1. Chinese universities are continuing a significant overhaul of academic majors, with no signs of slowing down. From 2021 to 2025, institutions added 10,200 undergraduate programs while cutting or suspending 12,200, resulting in a cumulative adjustment rate exceeding 30%. In 2026, the annual adjustment rate for university majors surpassed 10% for the first time [para. 1][para. 2]. The Ministry of Education also released a 2026 directory of undergraduate majors, creating a new “interdisciplinary” category that includes 11 existing and four entirely new disciplines, such as embodied artificial intelligence and brain-machine science [para. 3].
2. The restructuring is driven by a reform plan issued in 2023 by five government bodies, including the Ministry of Education, aimed at optimizing academic disciplines for critical sectors and high-quality economic development. The directive required that by 2025, roughly 20% of university degree programs be overhauled—establishing new majors for emerging technologies and phasing out those ill-suited to socioeconomic realities. As a result, undergraduate programs have become more aligned with national strategies and economic demands [para. 4][para. 5].
3. Balancing fundamental educational principles with technological trends and economic development is complex. Institutions must employ dynamic adjustments, balancing reform with measured pacing, and root the recalibration in present realities while keeping a long-term perspective [para. 6]. Scholars consider this the most extensive restructuring since China’s reform era began, contrasting with the rapid expansion of the late 1990s that saw enrollment jump from 1 million to 10 million students annually [para. 7].
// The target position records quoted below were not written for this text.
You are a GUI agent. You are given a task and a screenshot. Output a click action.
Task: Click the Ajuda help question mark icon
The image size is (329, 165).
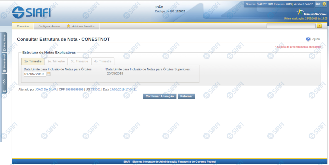click(308, 39)
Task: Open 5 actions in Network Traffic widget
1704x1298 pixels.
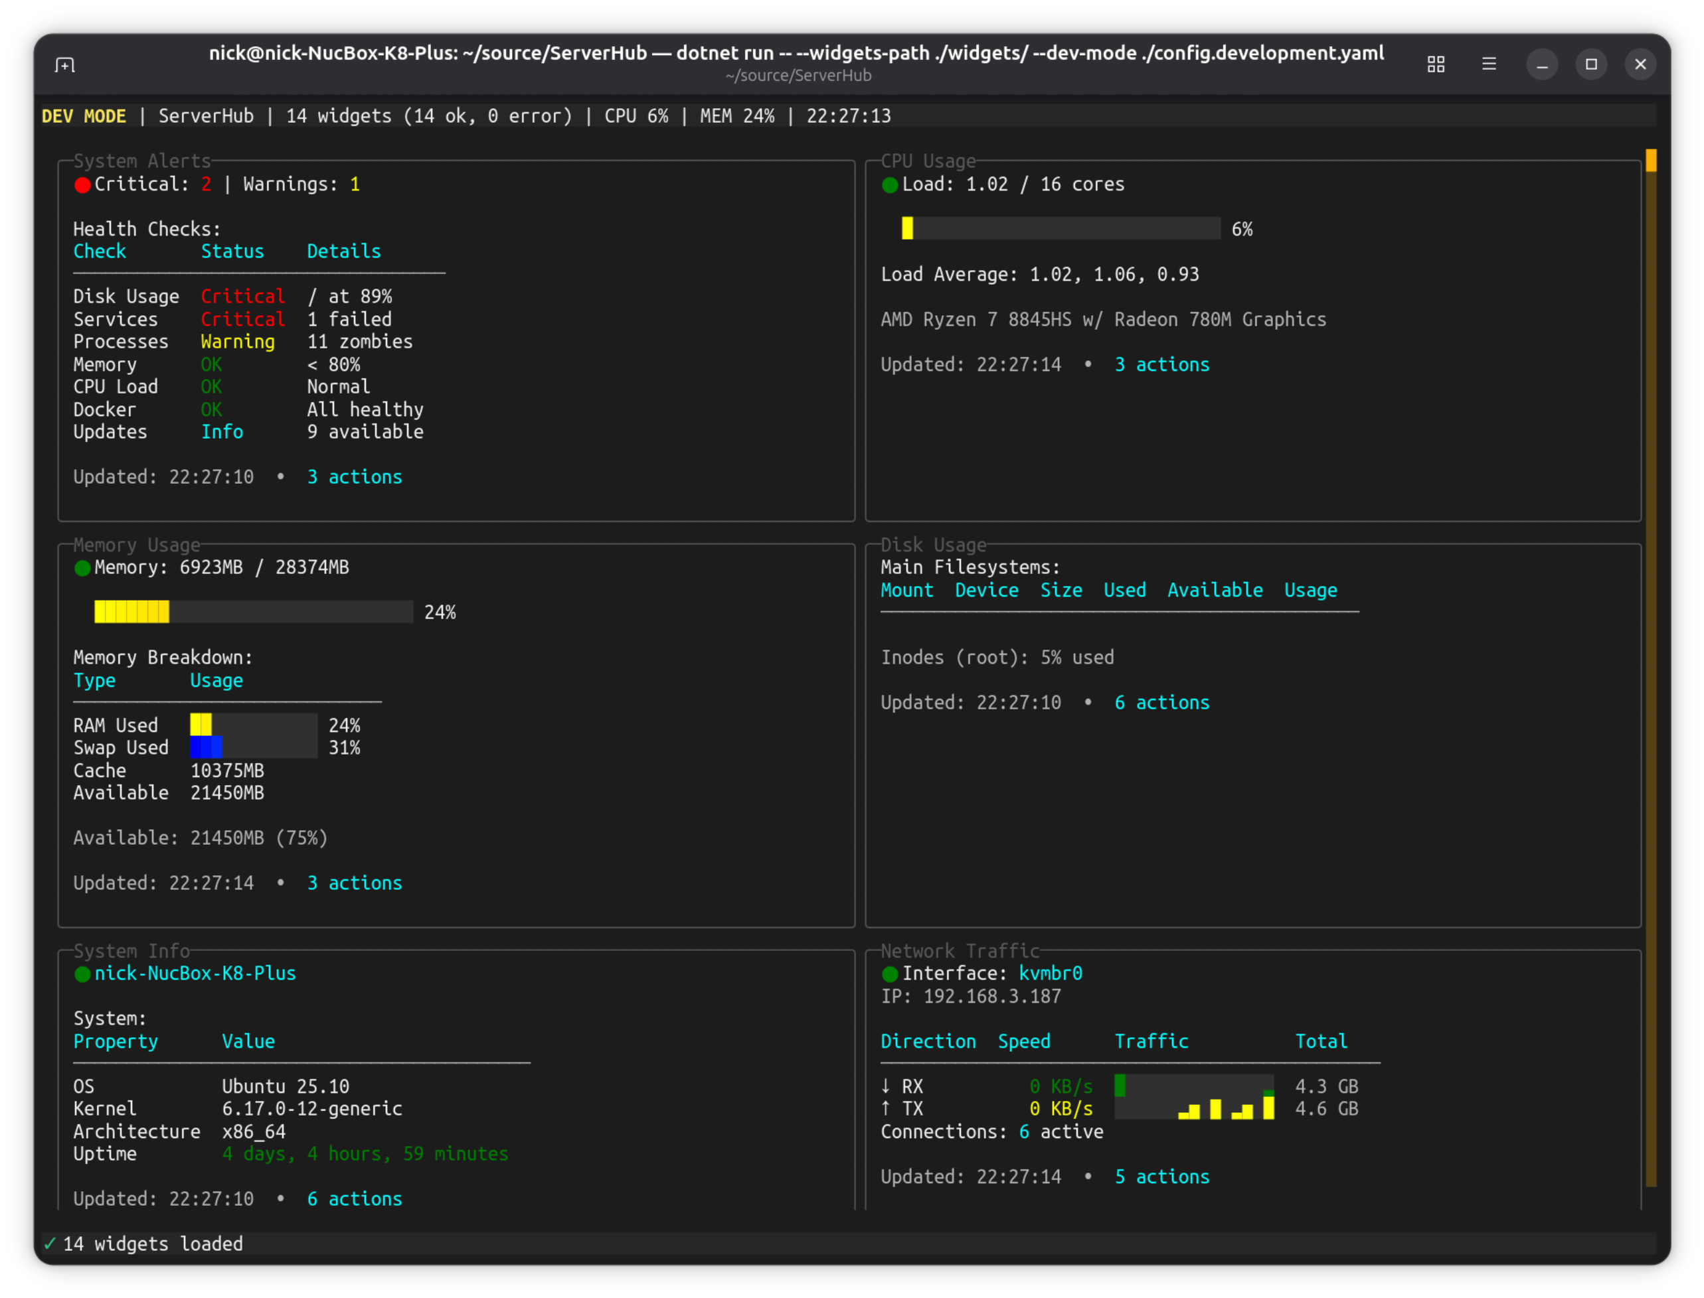Action: click(x=1162, y=1176)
4. The current overhaul follows a careful approach. An action plan for 2025–2027, issued by the Central Education Work Leading Group, focuses on establishing new majors before dismantling old ones, conducting pilot programs, and tightly aligning curriculum with technological advancements and strategic needs [para. 8]. The five-year plan outline for 2026–2030 echoes this, calling for collaborative talent development centered on technological innovation and industrial expansion, with aggressive rollout of urgently needed majors in fields like AI and integrated circuits, alongside deep investments in basic and interdisciplinary sciences [para. 9].
5. Universities must assess their institutional strengths and align them with long-term industry trajectories, linking human-capital development to regional economic and technological characteristics [para. 10]. A key risk is a herd mentality where institutions blindly pile into “hot” fields. Academic discipline building is serious, and slashing or adding programs should not be used as a vanity metric for administrative performance. The fundamental mission remains the holistic, moral development of students [para. 11].
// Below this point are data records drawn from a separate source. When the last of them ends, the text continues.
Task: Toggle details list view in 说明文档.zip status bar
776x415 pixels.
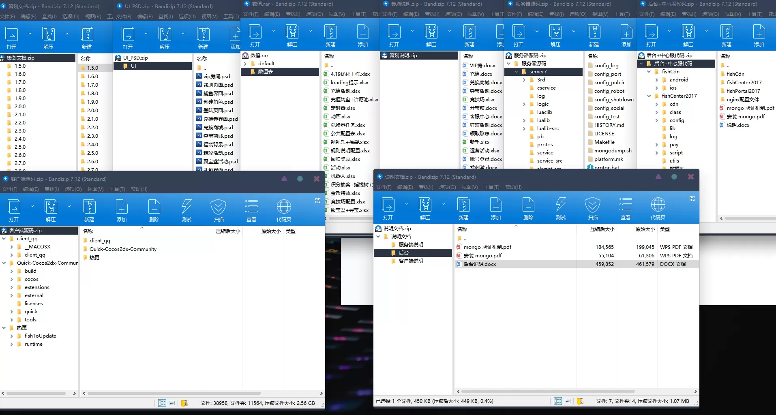Action: (x=558, y=401)
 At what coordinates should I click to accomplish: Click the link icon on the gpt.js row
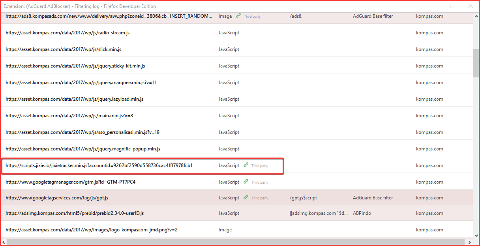pyautogui.click(x=246, y=197)
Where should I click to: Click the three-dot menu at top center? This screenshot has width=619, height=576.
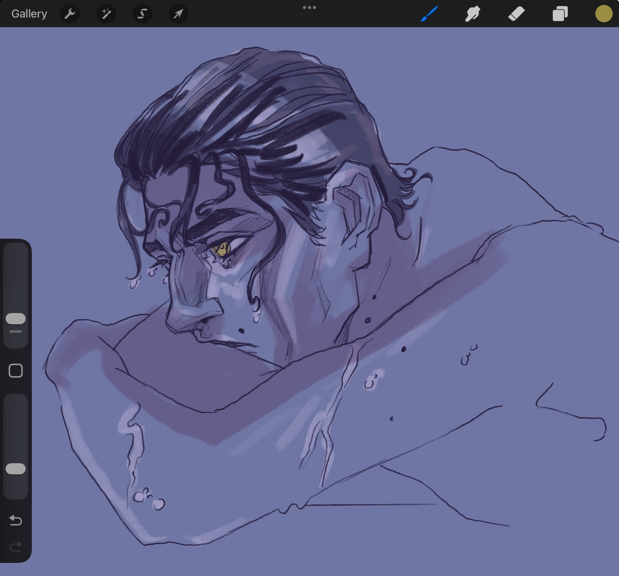[309, 7]
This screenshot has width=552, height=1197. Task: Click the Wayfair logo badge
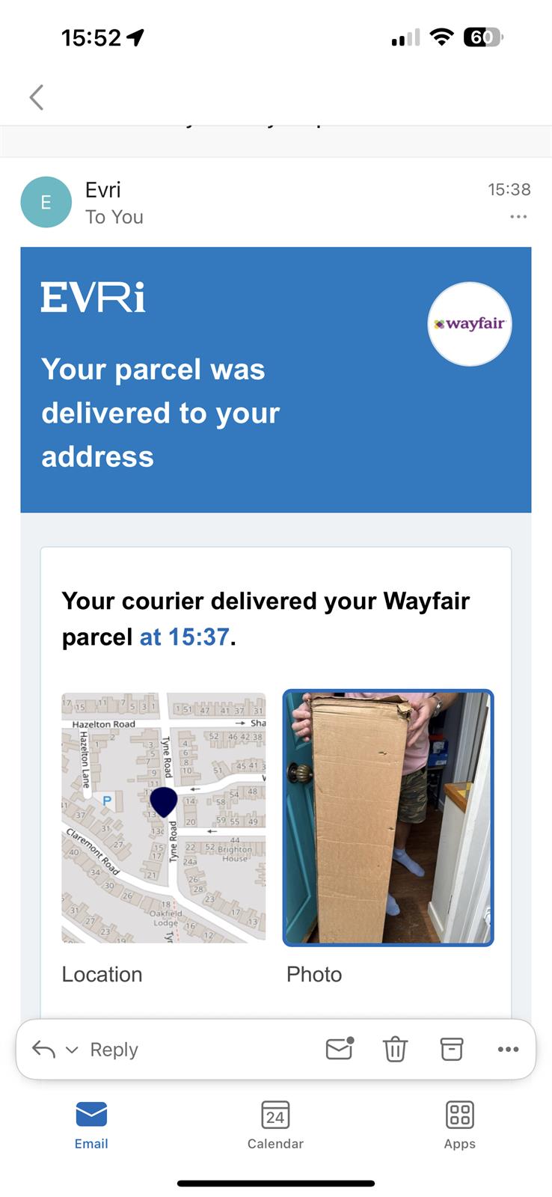(470, 324)
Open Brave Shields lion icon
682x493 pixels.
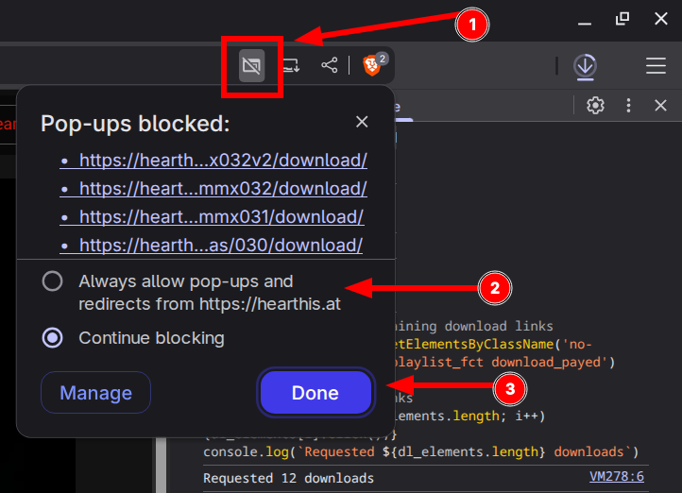[x=372, y=65]
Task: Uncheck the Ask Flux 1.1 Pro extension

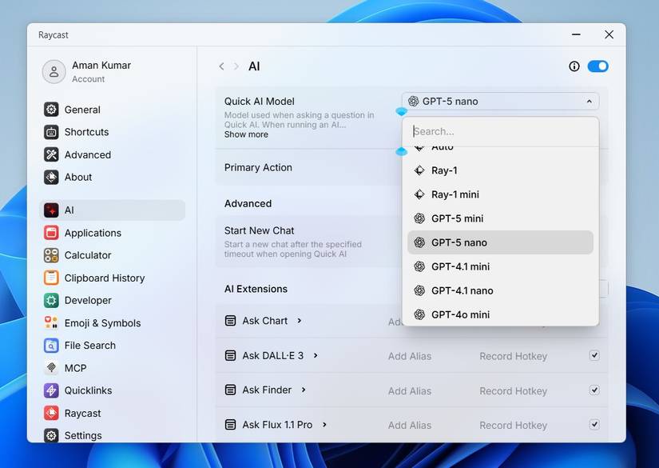Action: [594, 425]
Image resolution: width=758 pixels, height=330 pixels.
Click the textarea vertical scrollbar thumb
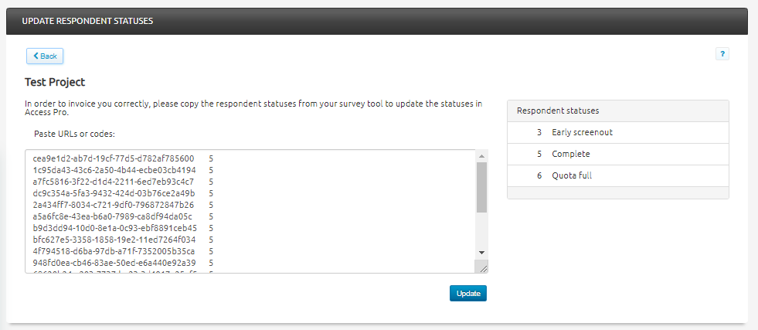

6. Robust evaluation and dynamic adjustment mechanisms are necessary. For new majors, everything from industry viability and curriculum design to resource allocation must evolve with technological and industrial changes. The rapid pace of tech changes and lack of instructional experience among faculty require quick knowledge updates [para. 12]. The transition between cutting old programs and launching new ones must be smooth to avoid disrupting teaching staff reassignments and institutional stability, which could create a mismatch between student skills and market demands [para. 13].
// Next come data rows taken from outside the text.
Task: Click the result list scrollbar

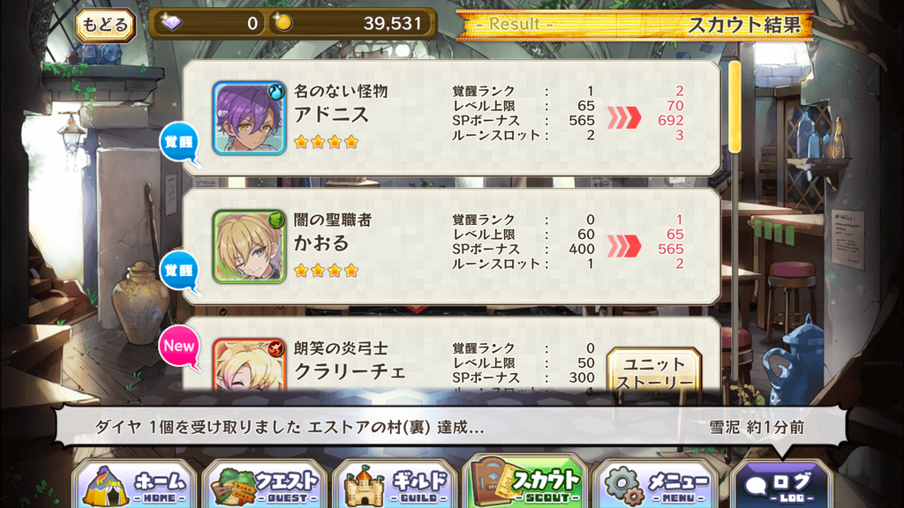Action: tap(735, 107)
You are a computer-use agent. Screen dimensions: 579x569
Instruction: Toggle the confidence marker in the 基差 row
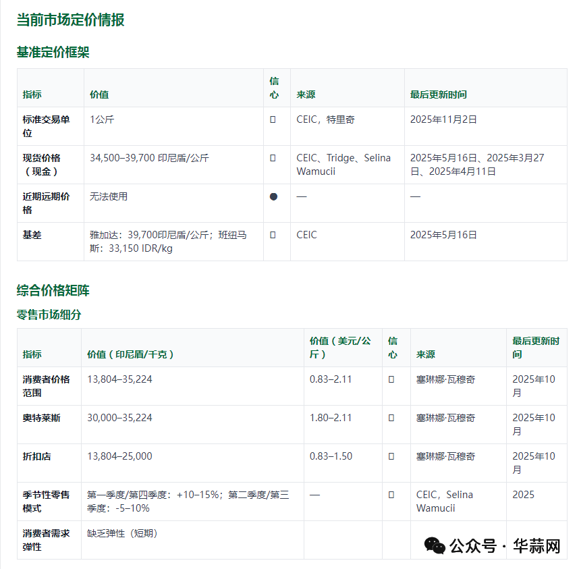pos(273,235)
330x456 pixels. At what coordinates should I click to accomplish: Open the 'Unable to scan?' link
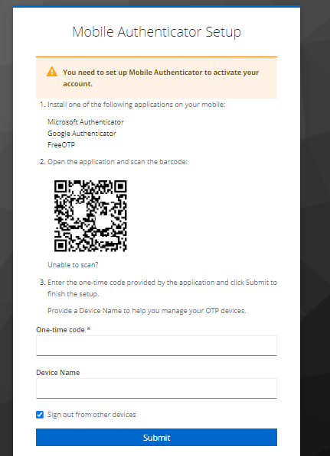[x=73, y=264]
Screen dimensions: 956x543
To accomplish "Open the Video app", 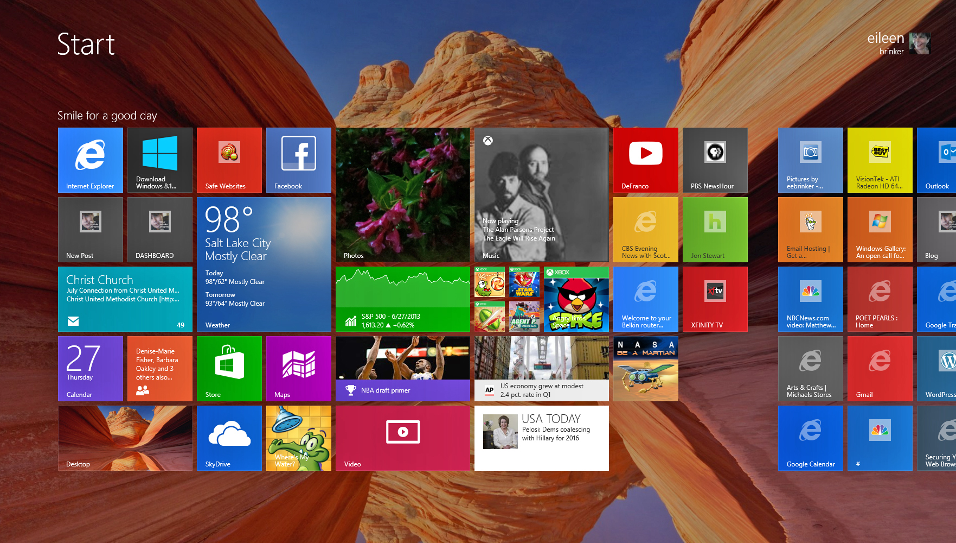I will (x=402, y=438).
7. Prioritizing new industries does not mean abandoning foundational sciences. As a new industrial revolution accelerates and global competition intensifies on frontier technologies, original, disruptive innovation is crucial. Foundational research requires rigorous, forward-looking investment, and core academic disciplines must retain their place in higher education [para. 14]. Similarly, the humanities, as scaffolding for a nation’s cultural literacy, cannot be judged solely through industrial utility. Navigating these priorities relies on comprehensive top-level design and competent execution [para. 15].
8. This reshaping of university majors will have profound, lasting consequences. For millions of students, the choice of a major dictates their life trajectory. For the broader economy, recalibrating degree programs is essential to serve high-quality development, ensuring higher education fuels the construction of a resilient nation and supplies the workforce that tomorrow’s economy demands [para. 16].